(NaturalNews) In the day-to-day happenings of world politics, the United States and Russia are presented on the global stage as arch-enemies. Up in space, however, it's a completely different story. Enter the International Space Station (ISS), which for years has housed astronauts from both countries along with life-support systems unique to each country's needs. The two sides have long remained separate from one another until recently.
For years, the U.S. side of the ISS utilized iodine as its water cleansing agent of choice, while the Russian side took advantage of antibacterial silver for water purification purposes. Both sides coexisted peacefully in their respective methods, with the U.S. picking up whatever extra water the Russian side had leftover. Russia's water purification process has always been much more efficient than that of the U.S.
It seemed that the two opposing nations would never find a common bond in adopting a single, standardized water purification method that served the interests of everyone. However, the National Aeronautics and Space Administration (NASA) recently made the decision to adopt Russia's method of purifying its water after coming to the realization that adding ionized silver to water is easier, more effective, and much more efficient than adding iodine.
"Unlike iodine, silver doesn't have to be filtered out of the water," explains a report by Bloomberg, noting that iodine has to be filtered out of the U.S. water after use. "Epsom salts (magnesium) are added to improve its taste."
NASA says silver is an effective purifying agent, despite what the FDA claims
Isn't the U.S. Food and Drug Administration (FDA) adamantly opposed to people using silver as a safe bactericide? The agency has repeatedly targeted companies trying to help people with antibacterial silver, including during the recent Ebola epidemic when it threatened organizations like the Natural Solutions Foundation for attempting to help Ebola victims by providing them with silver water.
What about the FDA's persecution of Texas-based Utopia Silver Supplements, which has been fighting the agency for more than five years to defend its sale and distribution of colloidal silver supplements? The FDA continues to stonewall all attempts to conduct honest research into silver's bacteria-destroying properties, and they have even threatened to shut down companies that sell it for personal and/or medical use.
The FDA apparently has no jurisdiction up in space, as both U.S. and Russian astronauts will now be taking advantage of silver as a water purifier. Clean water is understandably hard to come by on a space shuttle, and any method of obtaining it is open game.
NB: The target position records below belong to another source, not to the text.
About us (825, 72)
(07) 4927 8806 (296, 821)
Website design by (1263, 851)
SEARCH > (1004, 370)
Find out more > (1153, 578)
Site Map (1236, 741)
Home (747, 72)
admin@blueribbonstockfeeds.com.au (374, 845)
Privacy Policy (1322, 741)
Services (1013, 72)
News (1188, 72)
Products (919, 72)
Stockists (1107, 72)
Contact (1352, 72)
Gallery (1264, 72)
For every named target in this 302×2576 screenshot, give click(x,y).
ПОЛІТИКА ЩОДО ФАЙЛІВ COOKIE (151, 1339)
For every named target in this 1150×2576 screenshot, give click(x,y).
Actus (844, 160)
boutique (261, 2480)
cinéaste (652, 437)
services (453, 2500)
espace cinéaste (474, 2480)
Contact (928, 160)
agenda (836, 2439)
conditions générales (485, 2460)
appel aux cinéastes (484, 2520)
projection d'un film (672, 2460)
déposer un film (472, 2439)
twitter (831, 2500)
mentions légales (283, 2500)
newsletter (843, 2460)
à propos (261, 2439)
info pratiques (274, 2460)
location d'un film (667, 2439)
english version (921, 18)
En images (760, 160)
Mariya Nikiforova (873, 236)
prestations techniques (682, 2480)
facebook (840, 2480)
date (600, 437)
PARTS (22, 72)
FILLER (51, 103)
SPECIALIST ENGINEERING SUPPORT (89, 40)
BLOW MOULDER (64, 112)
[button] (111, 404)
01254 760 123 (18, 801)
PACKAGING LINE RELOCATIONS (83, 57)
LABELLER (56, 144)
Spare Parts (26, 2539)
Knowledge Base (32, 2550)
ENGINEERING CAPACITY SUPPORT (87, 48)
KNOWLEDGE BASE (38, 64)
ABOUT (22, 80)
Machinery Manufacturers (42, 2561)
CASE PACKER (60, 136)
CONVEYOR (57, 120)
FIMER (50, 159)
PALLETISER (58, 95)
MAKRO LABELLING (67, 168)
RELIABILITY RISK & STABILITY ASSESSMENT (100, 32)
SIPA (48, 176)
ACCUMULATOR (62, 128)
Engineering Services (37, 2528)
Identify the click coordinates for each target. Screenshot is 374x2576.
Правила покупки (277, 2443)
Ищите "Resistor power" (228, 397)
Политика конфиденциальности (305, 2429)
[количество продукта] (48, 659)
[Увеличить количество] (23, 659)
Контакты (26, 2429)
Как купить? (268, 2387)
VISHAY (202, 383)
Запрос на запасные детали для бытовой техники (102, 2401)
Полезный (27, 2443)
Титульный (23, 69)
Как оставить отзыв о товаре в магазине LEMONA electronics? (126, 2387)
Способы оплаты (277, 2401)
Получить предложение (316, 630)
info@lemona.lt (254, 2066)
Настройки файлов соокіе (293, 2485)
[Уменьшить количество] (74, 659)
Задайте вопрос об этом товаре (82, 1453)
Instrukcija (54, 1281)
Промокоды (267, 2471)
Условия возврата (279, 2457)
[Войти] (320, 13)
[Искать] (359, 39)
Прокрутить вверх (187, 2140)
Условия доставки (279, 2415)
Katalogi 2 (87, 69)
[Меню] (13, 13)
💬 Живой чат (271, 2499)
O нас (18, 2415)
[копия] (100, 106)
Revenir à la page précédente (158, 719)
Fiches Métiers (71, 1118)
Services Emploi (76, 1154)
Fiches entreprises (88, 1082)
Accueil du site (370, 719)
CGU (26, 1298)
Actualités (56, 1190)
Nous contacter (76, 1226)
The fact that silver is now the primary method of keeping astronauts alive says a lot about its therapeutic potential.
The U.S. side of the ISS will continue to produce drinking water using iodine as a backup. As ISS subsystems manager Layne Carter puts it, they plan "to have dissimilar redundancies in the space station in case one of the systems has problems." Nevertheless, the purifying method of choice will now be silver.
"Due to widespread growth in the use of colloidal silver as a biocidal agent, development of a simple and cost efficient method of silver testing is valuable," admits NASA on its website. "On station, silver is used as a biocidal agent based on its antimicrobial properties in the potable water system."
Too much silver may be toxic to humans, so NASA is supporting research into a simple technique that it says will allow ISS crew members to test silver levels in water in less than two minutes.